→ Problem statement
Would you please output the lines from the one holding "Instruction: Remove the" to the end of the entries, exactly and with no others?

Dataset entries
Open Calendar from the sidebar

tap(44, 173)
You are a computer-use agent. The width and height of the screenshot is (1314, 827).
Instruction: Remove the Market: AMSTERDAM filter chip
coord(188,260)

→ Result for this exercise
Instruction: Remove the Market: AMSTERDAM filter chip
coord(188,260)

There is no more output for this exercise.